The finite element method with nonuniform mesh sizes is employed to approximately solve elliptic boundary value problems in unbounded domains. Consider the following model problem: \[ - \Delta u = f\quad {\text {in}}\;{\Omega ^C},\quad u = g\quad {\text {on}}\;\partial \Omega ,\quad \frac {{\partial u}}{{\partial r}} + \frac {1}{r}u = o\left ( {\frac {1}{r}} \right )\quad {\text {as}}\;r = |x| \to \infty ,\] where ${\Omega ^C}$ is the complement in ${R^3}$ (three-dimensional Euclidean space) of a bounded set $\Omega$ with smooth boundary $\partial \Omega$, f and g are smooth functions, and f has bounded support.
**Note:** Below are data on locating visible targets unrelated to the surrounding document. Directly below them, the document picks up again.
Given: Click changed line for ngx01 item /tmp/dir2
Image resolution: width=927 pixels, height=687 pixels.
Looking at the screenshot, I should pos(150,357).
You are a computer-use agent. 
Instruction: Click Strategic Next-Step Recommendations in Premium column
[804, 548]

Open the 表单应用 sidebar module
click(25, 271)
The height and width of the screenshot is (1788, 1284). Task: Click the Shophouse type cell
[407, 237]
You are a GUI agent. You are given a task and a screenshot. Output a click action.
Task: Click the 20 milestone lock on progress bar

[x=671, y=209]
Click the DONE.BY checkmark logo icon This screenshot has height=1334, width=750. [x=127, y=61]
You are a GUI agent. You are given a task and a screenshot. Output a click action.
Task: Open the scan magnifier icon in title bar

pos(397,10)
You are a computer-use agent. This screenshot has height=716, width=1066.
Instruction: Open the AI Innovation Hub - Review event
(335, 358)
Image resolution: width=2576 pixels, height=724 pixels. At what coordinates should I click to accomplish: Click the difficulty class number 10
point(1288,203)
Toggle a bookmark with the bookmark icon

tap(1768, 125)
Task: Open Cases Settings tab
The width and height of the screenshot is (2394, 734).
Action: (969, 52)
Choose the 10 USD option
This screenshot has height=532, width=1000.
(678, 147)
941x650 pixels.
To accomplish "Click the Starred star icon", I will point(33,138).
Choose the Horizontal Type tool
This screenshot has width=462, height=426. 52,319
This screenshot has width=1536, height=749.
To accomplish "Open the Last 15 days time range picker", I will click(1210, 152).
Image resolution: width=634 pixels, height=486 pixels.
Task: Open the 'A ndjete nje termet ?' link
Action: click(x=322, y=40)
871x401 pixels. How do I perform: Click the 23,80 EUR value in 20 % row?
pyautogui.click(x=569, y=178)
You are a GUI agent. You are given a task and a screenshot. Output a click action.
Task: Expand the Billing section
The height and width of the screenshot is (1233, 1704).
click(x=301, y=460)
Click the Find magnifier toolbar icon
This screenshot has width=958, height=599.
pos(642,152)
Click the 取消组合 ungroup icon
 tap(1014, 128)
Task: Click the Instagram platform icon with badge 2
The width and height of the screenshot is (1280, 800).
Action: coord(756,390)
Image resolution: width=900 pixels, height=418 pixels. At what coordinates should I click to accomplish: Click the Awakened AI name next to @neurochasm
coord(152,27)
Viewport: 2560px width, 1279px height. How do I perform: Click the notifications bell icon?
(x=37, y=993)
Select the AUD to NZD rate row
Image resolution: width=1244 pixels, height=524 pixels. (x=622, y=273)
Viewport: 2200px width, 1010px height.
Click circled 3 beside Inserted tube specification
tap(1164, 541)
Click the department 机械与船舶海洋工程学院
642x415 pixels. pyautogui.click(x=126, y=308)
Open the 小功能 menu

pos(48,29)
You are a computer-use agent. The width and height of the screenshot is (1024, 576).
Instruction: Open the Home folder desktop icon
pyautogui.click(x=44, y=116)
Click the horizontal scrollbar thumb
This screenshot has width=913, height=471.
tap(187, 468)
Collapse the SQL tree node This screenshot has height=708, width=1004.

This problem is approximately solved by introducing an artificial boundary ${\Gamma _R}$ near infinity, e.g. a sphere of sufficiently large radius R. The intersection of this sphere with ${\Omega ^C}$ is denoted by $\Omega _R^C$ and the given problem is replaced by \[ - \Delta {u_R} = f\quad {\text {in}}\;\Omega _R^C,\quad {u_R} = g\quad {\text {on}}\;\partial \Omega ,\quad \frac {{\partial {u_R}}}{{\partial r}} + \frac {1}{r}{u_R} = 0\quad {\text {on}}\;{\Gamma _R}.\] This problem is then solved approximately by the finite element method, resulting in an approximate solution $u_R^h$ for each $h > 0$. In order to obtain a reasonably small error for $u - u_R^h = (u - {u_R}) + ({u_R} - u_R^h)$, it is necessary to make R large. This necessitates the solution of a large number of linear equations, so that this method is often not very good when a uniform mesh size h is employed. It is shown that a nonuniform mesh may be introduced in such a way that optimal error estimates hold and the number of equations is bounded by $C{h^{ - 3}}$ with C independent of h and R.